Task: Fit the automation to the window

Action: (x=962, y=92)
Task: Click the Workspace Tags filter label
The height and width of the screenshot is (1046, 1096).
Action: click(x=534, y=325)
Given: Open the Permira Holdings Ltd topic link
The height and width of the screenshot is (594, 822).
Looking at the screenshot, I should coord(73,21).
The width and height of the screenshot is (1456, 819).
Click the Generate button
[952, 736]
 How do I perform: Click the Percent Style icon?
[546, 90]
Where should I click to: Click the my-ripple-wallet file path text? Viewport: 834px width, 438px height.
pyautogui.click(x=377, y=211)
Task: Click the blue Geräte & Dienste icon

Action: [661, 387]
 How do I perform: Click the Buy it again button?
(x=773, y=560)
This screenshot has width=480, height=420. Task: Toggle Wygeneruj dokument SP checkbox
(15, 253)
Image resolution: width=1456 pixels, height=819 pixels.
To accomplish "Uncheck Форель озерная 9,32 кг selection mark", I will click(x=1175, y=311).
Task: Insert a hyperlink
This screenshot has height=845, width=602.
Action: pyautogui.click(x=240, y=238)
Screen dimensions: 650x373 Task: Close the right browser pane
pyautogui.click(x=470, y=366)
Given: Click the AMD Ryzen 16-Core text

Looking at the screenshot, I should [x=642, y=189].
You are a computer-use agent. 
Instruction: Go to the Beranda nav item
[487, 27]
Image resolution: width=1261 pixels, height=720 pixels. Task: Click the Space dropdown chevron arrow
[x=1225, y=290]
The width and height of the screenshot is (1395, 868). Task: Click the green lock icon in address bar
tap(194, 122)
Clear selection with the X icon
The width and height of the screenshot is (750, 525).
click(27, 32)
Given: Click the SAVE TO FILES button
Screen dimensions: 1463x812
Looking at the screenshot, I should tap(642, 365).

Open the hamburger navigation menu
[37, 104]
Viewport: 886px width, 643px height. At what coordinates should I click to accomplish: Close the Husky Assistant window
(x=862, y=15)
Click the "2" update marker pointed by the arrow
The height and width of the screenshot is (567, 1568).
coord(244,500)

☆ ☆ ☆ ☆

> [TO BE DONE] Rewrite every line of the rows above as a Markdown table with the columns No. and Text, numbering the lines in order and leaving out any blank ones.

> [WORKED SOLUTION]
| No. | Text |
|---|---|
| 1 | Task: Fit the automation to the window |
| 2 | Action: (x=962, y=92) |
| 3 | Task: Click the Workspace Tags filter label |
| 4 | The height and width of the screenshot is (1046, 1096). |
| 5 | Action: click(x=534, y=325) |
| 6 | Given: Open the Permira Holdings Ltd topic link |
| 7 | The height and width of the screenshot is (594, 822). |
| 8 | Looking at the screenshot, I should coord(73,21). |
| 9 | The width and height of the screenshot is (1456, 819). |
| 10 | Click the Generate button |
| 11 | [952, 736] |
| 12 |  How do I perform: Click the Percent Style icon? |
| 13 | [546, 90] |
| 14 | Where should I click to: Click the my-ripple-wallet file path text? Viewport: 834px width, 438px height. |
| 15 | pyautogui.click(x=377, y=211) |
| 16 | Task: Click the blue Geräte & Dienste icon |
| 17 | Action: [661, 387] |
| 18 |  How do I perform: Click the Buy it again button? |
| 19 | (x=773, y=560) |
| 20 | This screenshot has width=480, height=420. Task: Toggle Wygeneruj dokument SP checkbox |
| 21 | (15, 253) |
| 22 | Image resolution: width=1456 pixels, height=819 pixels. |
| 23 | To accomplish "Uncheck Форель озерная 9,32 кг selection mark", I will click(x=1175, y=311). |
| 24 | Task: Insert a hyperlink |
| 25 | This screenshot has height=845, width=602. |
| 26 | Action: pyautogui.click(x=240, y=238) |
| 27 | Screen dimensions: 650x373 Task: Close the right browser pane |
| 28 | pyautogui.click(x=470, y=366) |
| 29 | Given: Click the AMD Ryzen 16-Core text |
| 30 | Looking at the screenshot, I should [x=642, y=189]. |
| 31 | You are a computer-use agent.  |
| 32 | Instruction: Go to the Beranda nav item |
| 33 | [487, 27] |
| 34 | Image resolution: width=1261 pixels, height=720 pixels. Task: Click the Space dropdown chevron arrow |
| 35 | [x=1225, y=290] |
| 36 | The width and height of the screenshot is (1395, 868). Task: Click the green lock icon in address bar |
| 37 | tap(194, 122) |
| 38 | Clear selection with the X icon |
| 39 | The width and height of the screenshot is (750, 525). |
| 40 | click(27, 32) |
| 41 | Given: Click the SAVE TO FILES button |
| 42 | Screen dimensions: 1463x812 |
| 43 | Looking at the screenshot, I should tap(642, 365). |
| 44 | Open the hamburger navigation menu |
| 45 | [37, 104] |
| 46 | Viewport: 886px width, 643px height. At what coordinates should I click to accomplish: Close the Husky Assistant window |
| 47 | (x=862, y=15) |
| 48 | Click the "2" update marker pointed by the arrow |
| 49 | The height and width of the screenshot is (567, 1568). |
| 50 | coord(244,500) |